The SEC has charged three investment advisors — OMNI Investment Advisors, Feltl & Company and Asset Advisors LLC — for failing to implement compliance procedures to prevent securities law violations. OMNI’s owner, Gary R. Beynon, was also charged.

The firms were in violation of the Investment Advisors Act’s “compliance rule,” which requires registered investment advisors to implement written policies and procedures to prevent, detect and correct securities laws violations.  It also requires an annual review of the policies and procedures and the designation of a chief compliance officer to administer them.

“The failure to adopt and maintain adequate compliance policies and procedures is a significant violation of the federal securities laws,” said Robert Kaplan, co-chief of the SEC Enforcement Division’s Asset Management Unit, in a press release. 

The cases are the result of stepped-up efforts within the SEC’s Enforcement Division to work with agency examiners to ensure that viable compliance programs are in place to prevent investor harm. 

To settle the charges, Beynon agreed to pay a $50,000 penalty.  He also agreed to be permanently barred from acting within the securities industry in any compliance or supervisory capacity and from associating with any investment company.  In addition, OMNI agreed to provide a copy of the proceeding to all of its former clients between September 2008 and August 2011, a period when OMNI had no compliance program and its advisory representatives were unsupervised. 

“I regret the oversight of the compliance issues but [am] glad that no clients were harmed,” Beynon said. 
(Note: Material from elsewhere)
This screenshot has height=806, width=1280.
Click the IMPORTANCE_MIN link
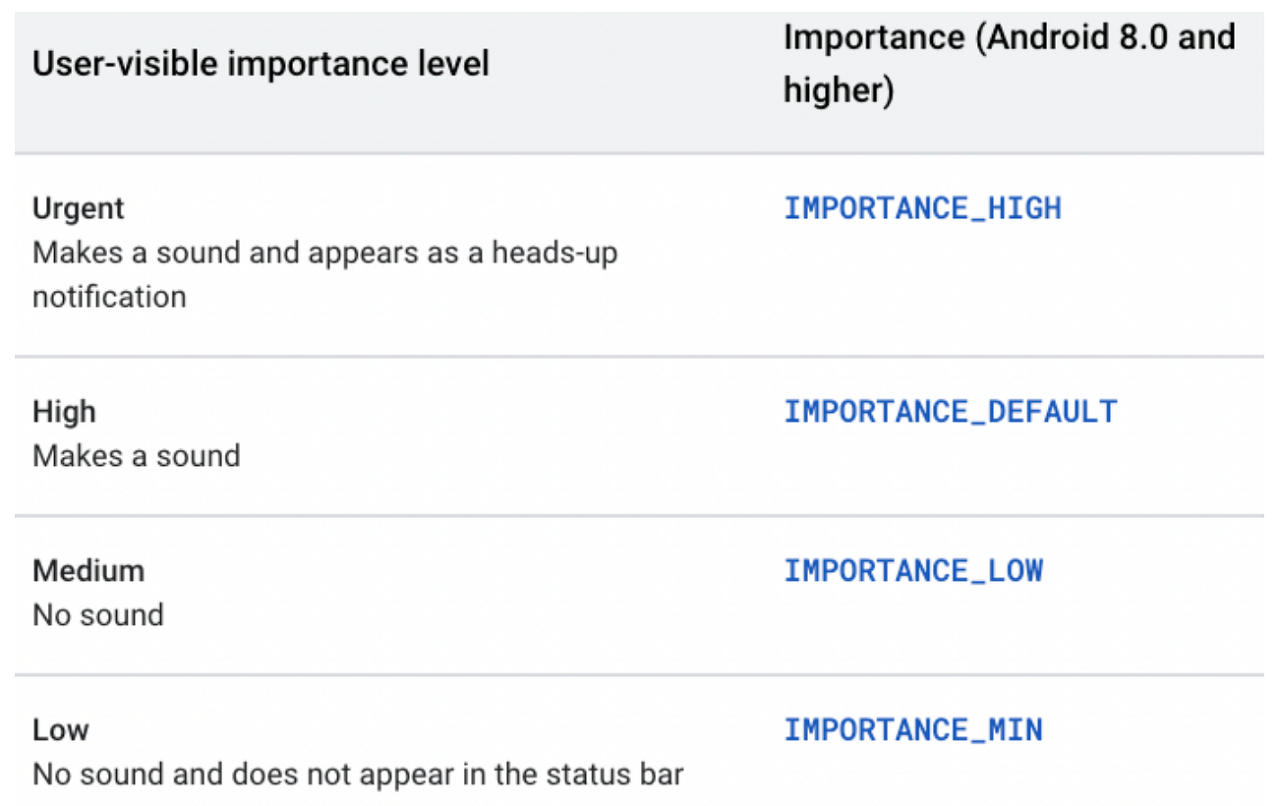[x=913, y=729]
To settle its compliance failures, Feltl & Company agreed to pay a penalty of $50,000 and return more than $142,000 to certain advisory clients.  Additionally, the firm will hire an independent consultant to review its compliance operations annually for two years, provide a copy of the SEC’s order to past, present and future clients, and post a summary of the order on its web site.

Chet Taylor, general counsel for Feltl & Co., noted that the company is primarily a stock brokerage firm and that it had the same set of procedures to govern both the brokerage and advisory business.  “It was the SEC’s position that we should have had separate and enhanced procedures in place [for the advisory business],” he said, which the firm now has. 

Asset Advisors, which was charged with failing to adopt and implement a compliance program, agreed to pay a $20,000 penalty, cease operations, de-register with the Commission, and — with clients’ consent — move advisory accounts to a firm with an established compliance program. 

“We had a compliance service on retainer to keep our firm out of hot water but it wasn’t enough,” said Carl Gill, owner of Asset Advisors, adding that in his view the SEC was being overly aggressive in prosecuting firms in the post-Madoff era.  “There were no customer complaints, no malfeasance, no overcharging of fees,” he said, noting that he runs a one-man shop. 

The three firms and Beynon did not admit or deny the allegations.  In addition to the penalties, they all consented to cease-and-desist orders and agreed to be censured.